骨髓间充质干细胞（BMMSCs）移植后在体内生存时间短，增殖能力弱是治疗缺血性心肌病效果欠佳的主要原因。因此寻找移植后在体内生存时间长、增殖能力强的新型干细胞或能改善局部微环境促进细胞增殖的因子，将提高干细胞移植治疗缺血性心肌病恶性室性心律失常的效果。本研究在成功建立免疫缺陷小鼠心肌梗死模型基础上，发现过表达肝细胞生长因子（HGF）的脐带间充质干细胞（UCMSCs）移植治疗，可提高UCMSCs成活率、促进血管增生与Cx43基因表达、减少恶性室性心律失常发生。拟设计体外实验，研究UCMSCs与HGF-UCMSCs在缺氧条件下的生存率，及其条件培养液对缺氧环境下小鼠心肌细胞的保护作用及其机制；拟设计体内实验，研究HGF-UCMSCs移植对缺血性心肌病心功能、心肌细胞凋亡、心肌纤维化、血管神经再生与室性心律失常发生等影响，通过体内外实验研究，阐明过表达HGF的UCMSCs减少室性心律失常发生机制

The survival and reproduction potential of bone marrow mesenchymal stem cells (BMMSCs) are nonetheless impaired, thus limiting their therapeutic efficiency in patients with ischemic heart disease and ventricular arrhythmias (VA). So, to find the novel stem cells with strong survival and reproduction potential and methods with improving local microenvironment to increase cells survival rate and reproduction ability are very beneficial for ischemic heart disease and VA therapy.

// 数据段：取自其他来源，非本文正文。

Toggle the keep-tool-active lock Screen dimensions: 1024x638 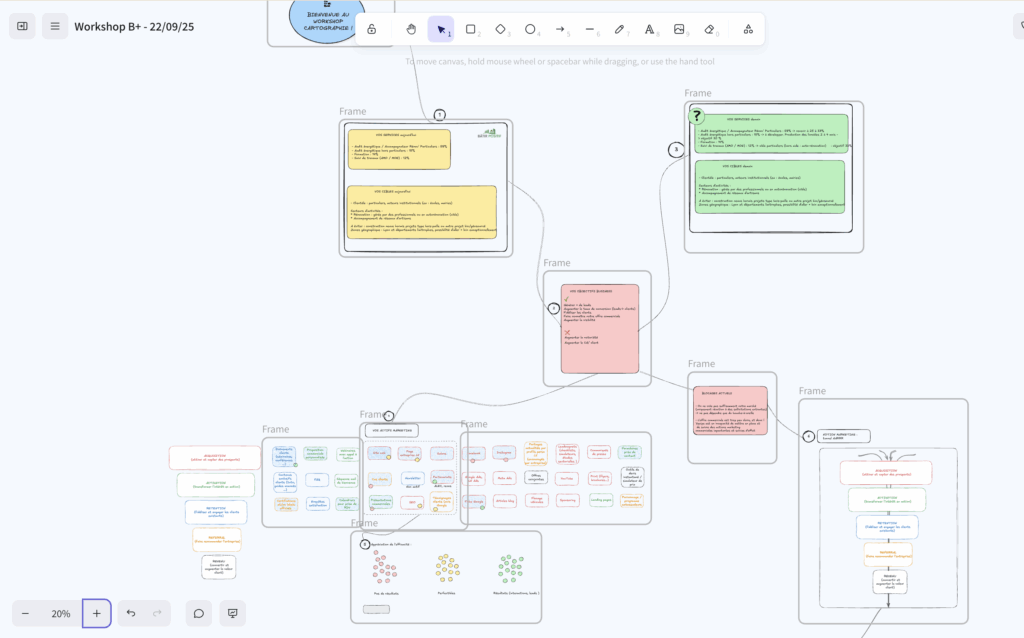[371, 30]
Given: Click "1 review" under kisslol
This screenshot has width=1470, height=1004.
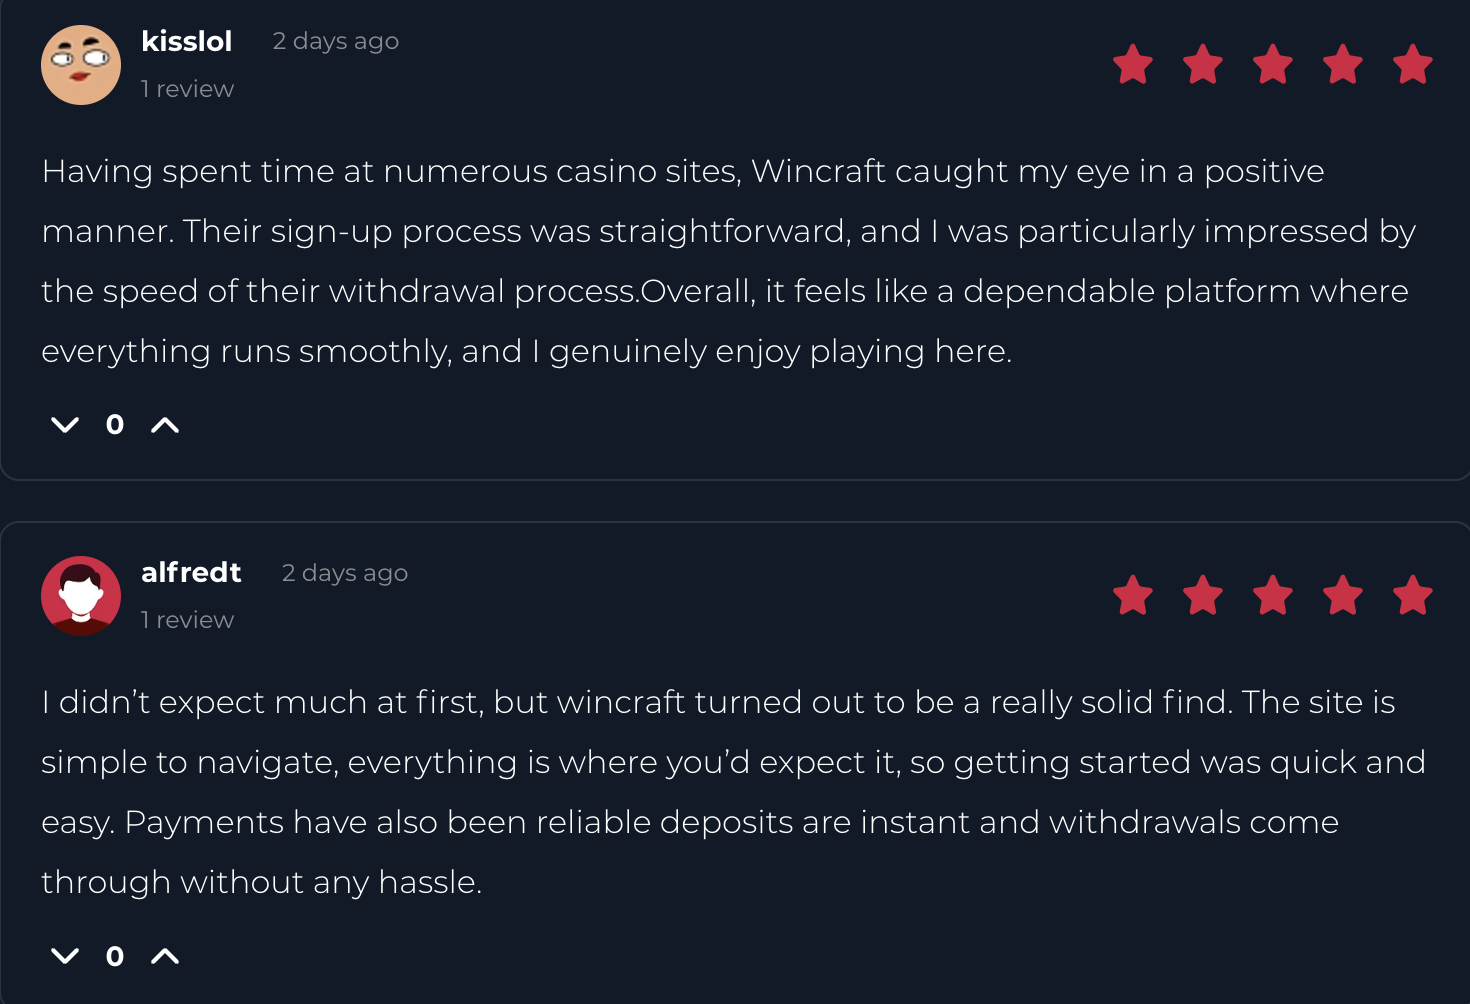Looking at the screenshot, I should coord(187,89).
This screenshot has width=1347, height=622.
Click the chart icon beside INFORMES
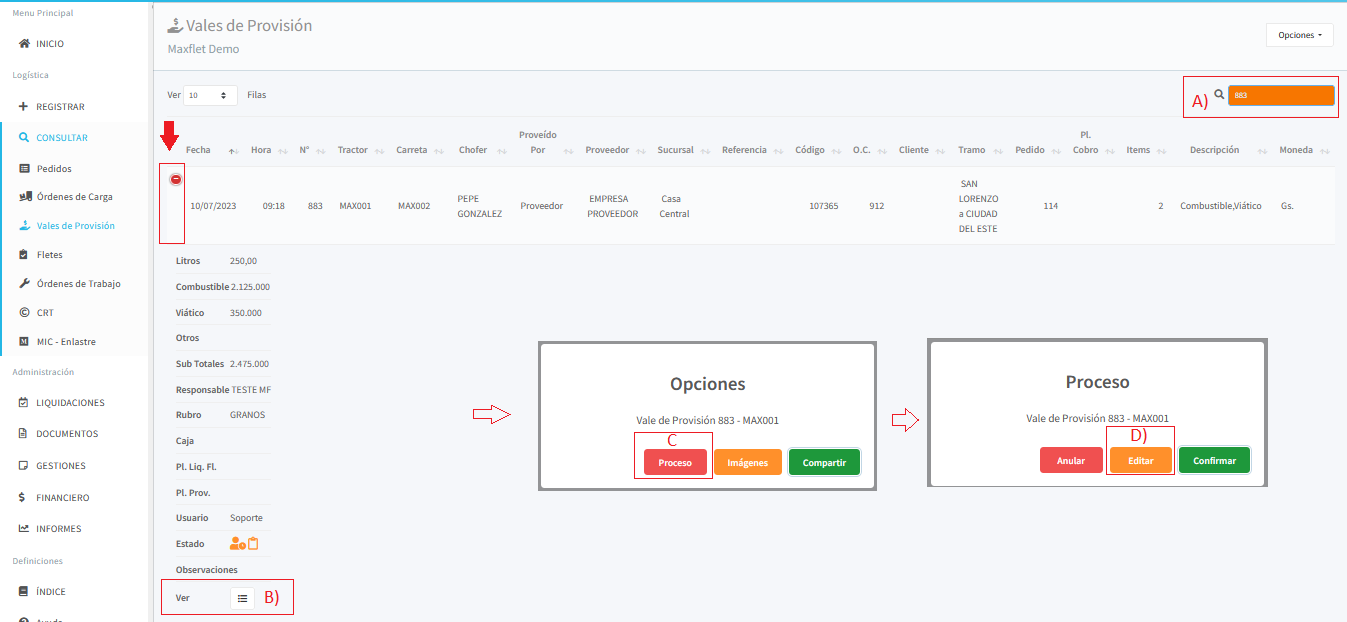pos(24,529)
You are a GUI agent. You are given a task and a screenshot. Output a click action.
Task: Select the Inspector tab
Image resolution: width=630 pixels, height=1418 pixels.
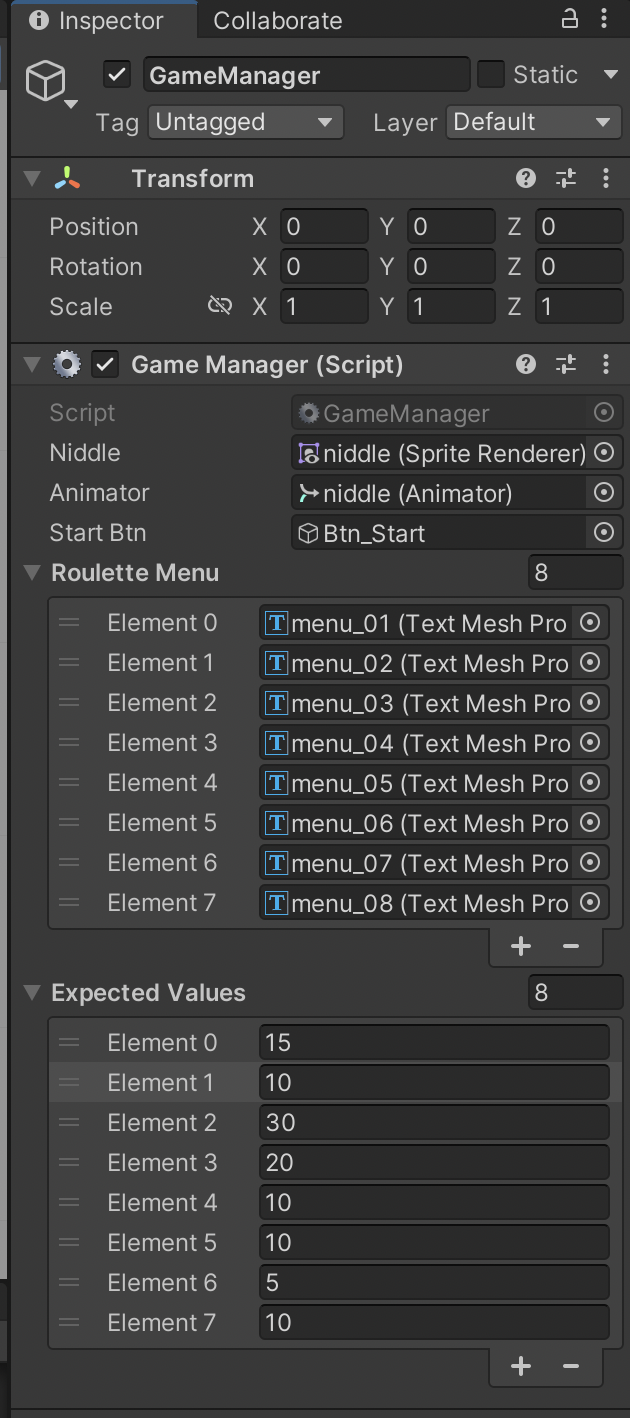[96, 20]
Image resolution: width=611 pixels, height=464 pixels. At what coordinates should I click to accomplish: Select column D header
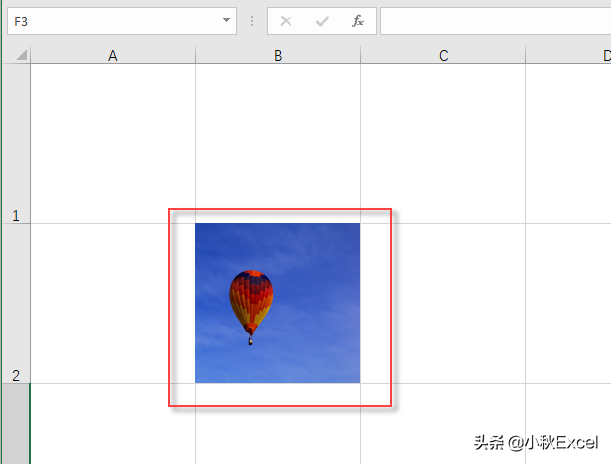pyautogui.click(x=569, y=55)
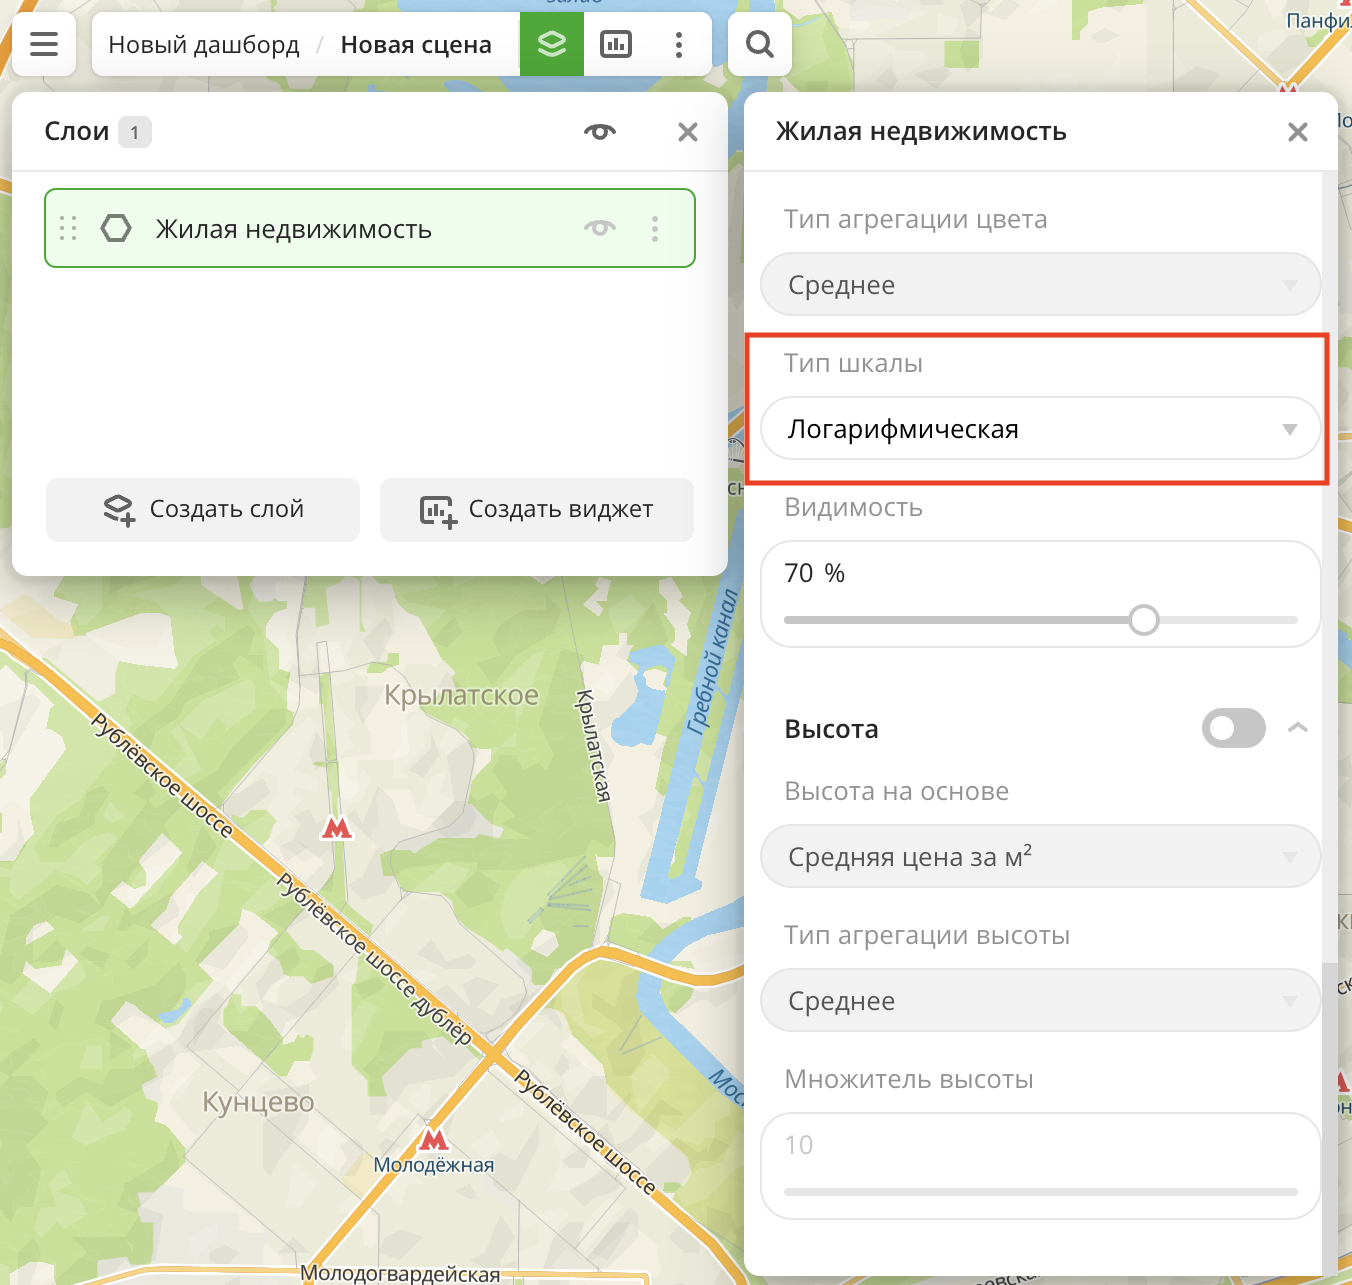
Task: Go to Новый дашборд breadcrumb
Action: 204,45
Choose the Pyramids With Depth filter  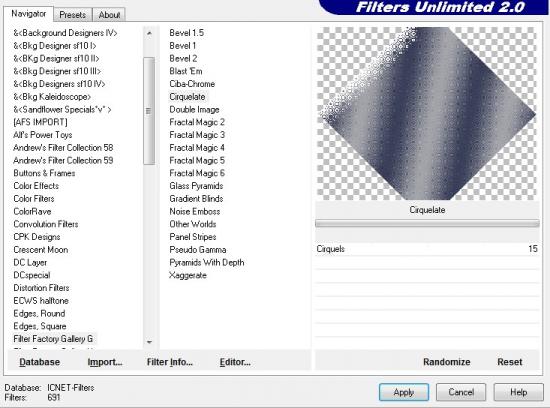[207, 262]
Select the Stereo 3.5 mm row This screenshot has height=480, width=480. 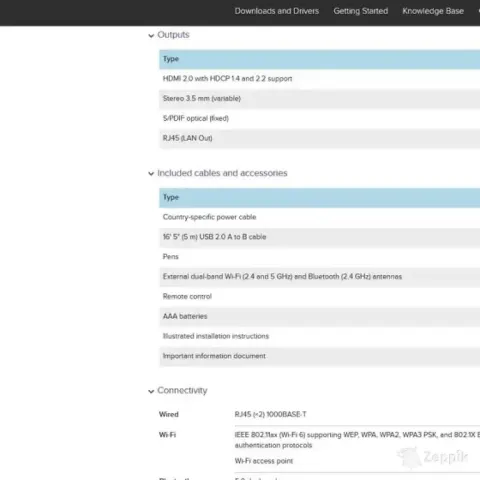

On the base of establishing the model of myocardial infarction in severe combined immunodeficiency disease (SCID) mice, and verifying the transplantation of umbilical cord mesenchymal stem cells (UCMSCs) with overexpression of hepatocyte growth factor (HGF) could increase the UCMSCs survival, promote vessel generation and Cx43 gene expression, and reduce the occurrence of malignant VA. We are going to design in vitro experiments, to investigate that survival rate of UCMSCs and HGF-UCMSCs in hypoxia environment, and to investigate that hypoxic- conditioned medium (hy-CdM) protection function and mechanism for neonatal mice cardiomyocytes (NMCs) in hypoxia environment and related mechanism. We are also going to design in vivo experiments, to investigate that the effect of UCMSCs with overexpression of HGF transplantation on cardiac function, myocardium apoptosis, myocardium fibroblast, and nerve and vessel generation. It is to elucidate that the mechanism of UCMSCs with overexpression of HGF transplantation to improve arrhythmia substrate and reduce the occurrence of malignant VA in mice with ischemic heart disease.